• Page excerpt:
★ ★ ★ ★ ★
Juan Gaertner

Out of this world

The intricate complexity and beauty of life.

At what age did you first realise you had a creative interest?

I drew a lot as a child and at the age of 14 started oil painting. At that time I thought I would become a painter.

What drew you to the field of computer illustration?

From the early 90s on I spent a lot of time with computers. I saw clearly that one day I would be able to realise my creative interests with the help of computers.

As the first workstations and 3D programmes became reasonably affordable for single users, around the end of the 90s, I started my career as a 3D artist.

Your imagery relies on a deep understanding of science at the molecular level. What pathway lead you in this direction?

I studied chemistry in Freiburg, Germany, and wrote my thesis on protein structures. I was always very interested in biochemistry but didn’t want to work in a laboratory.

Making scientific illustrations and animations was the best way to combine my creative and scientific interests.

It is a field of science that is comparatively young and rapidly changing. How do you keep up with new scientific developments?

Since I’m very interested in science, I read a lot of online and offline scientific publications. This is where I get my inspiration for new images and animations.
★ ★ ★ ★ ★
• Stored items:
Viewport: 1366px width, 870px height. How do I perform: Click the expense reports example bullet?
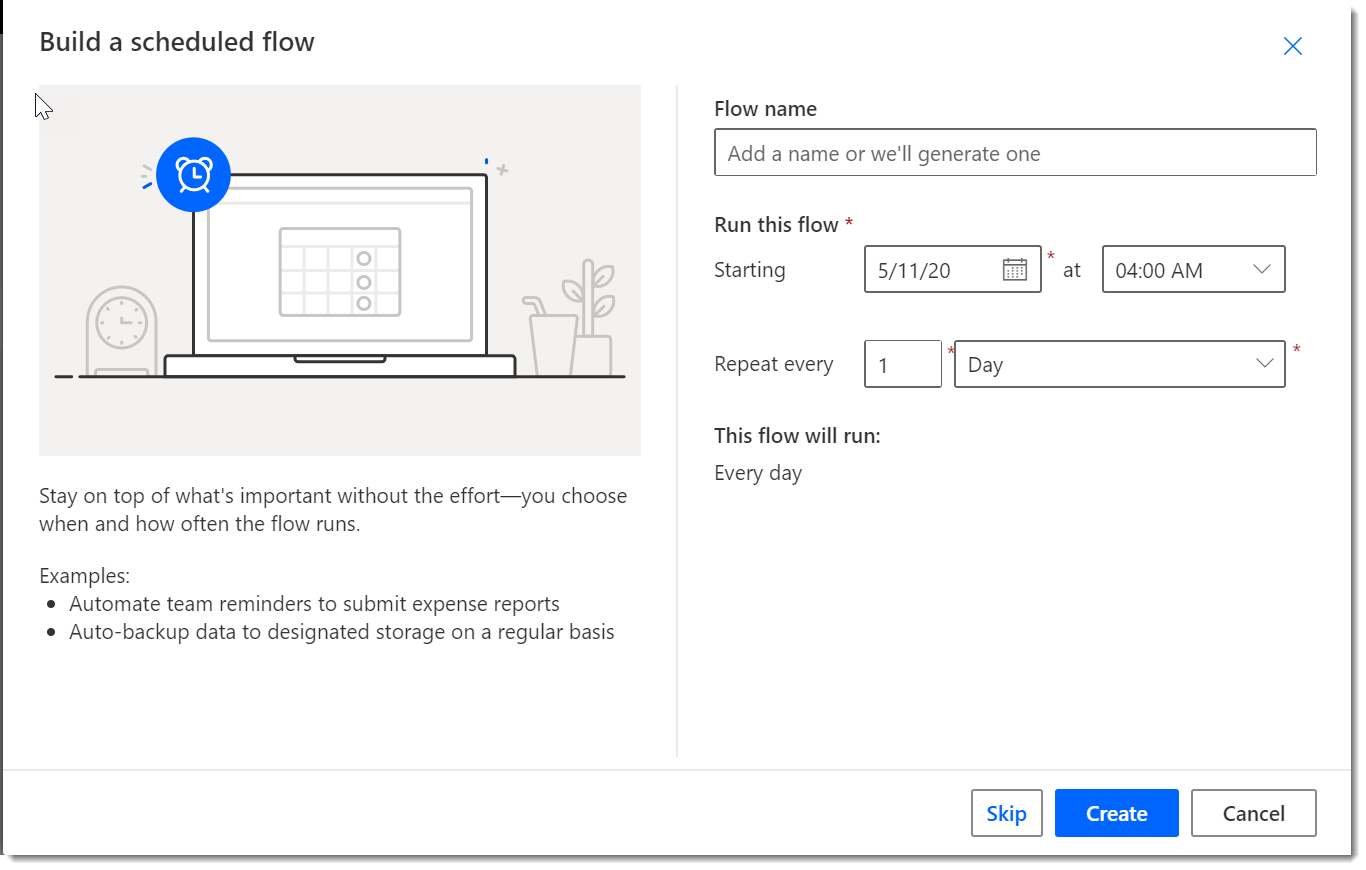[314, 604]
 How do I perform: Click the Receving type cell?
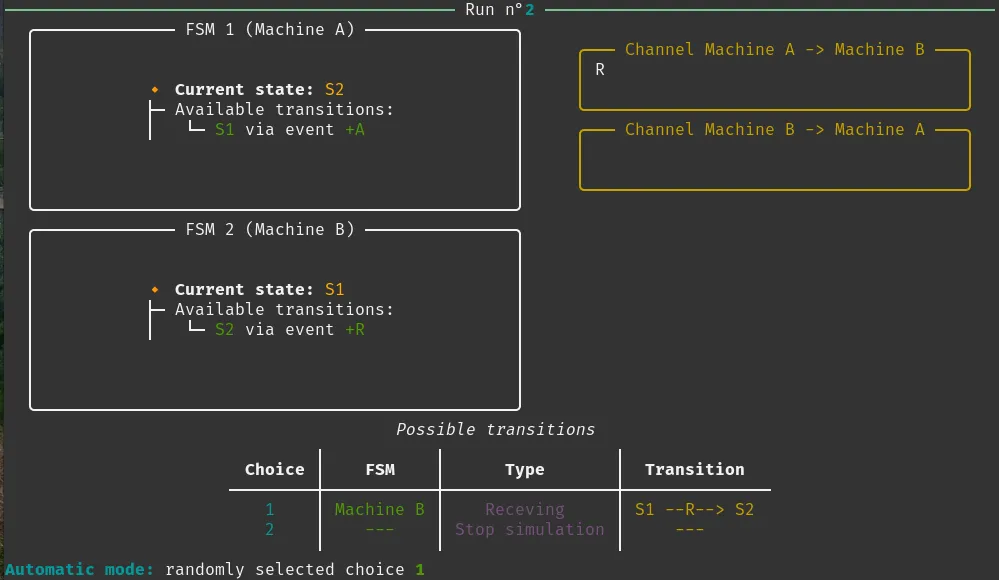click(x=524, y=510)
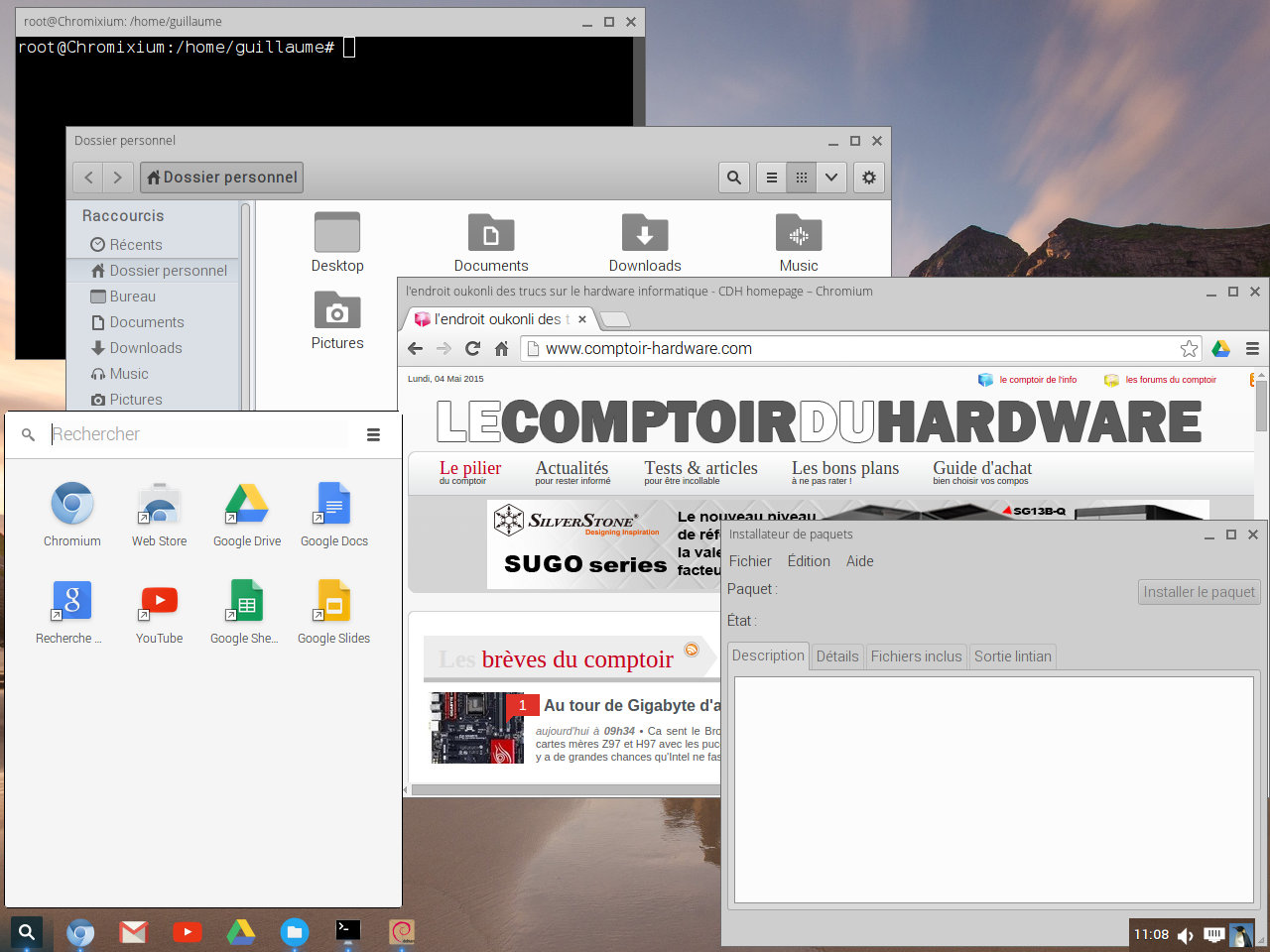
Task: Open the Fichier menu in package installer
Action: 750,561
★ ★ ★ ★ ★
• Exercise objective:
Quote the full interview with Juan Gaertner word for word. Nothing in the lines has any bearing on this.

• Written answer:
Juan Gaertner

Out of this world

The intricate complexity and beauty of life.

At what age did you first realise you had a creative interest?

I drew a lot as a child and at the age of 14 started oil painting. At that time I thought I would become a painter.

What drew you to the field of computer illustration?

From the early 90s on I spent a lot of time with computers. I saw clearly that one day I would be able to realise my creative interests with the help of computers.

As the first workstations and 3D programmes became reasonably affordable for single users, around the end of the 90s, I started my career as a 3D artist.

Your imagery relies on a deep understanding of science at the molecular level. What pathway lead you in this direction?

I studied chemistry in Freiburg, Germany, and wrote my thesis on protein structures. I was always very interested in biochemistry but didn’t want to work in a laboratory.

Making scientific illustrations and animations was the best way to combine my creative and scientific interests.

It is a field of science that is comparatively young and rapidly changing. How do you keep up with new scientific developments?

Since I’m very interested in science, I read a lot of online and offline scientific publications. This is where I get my inspiration for new images and animations.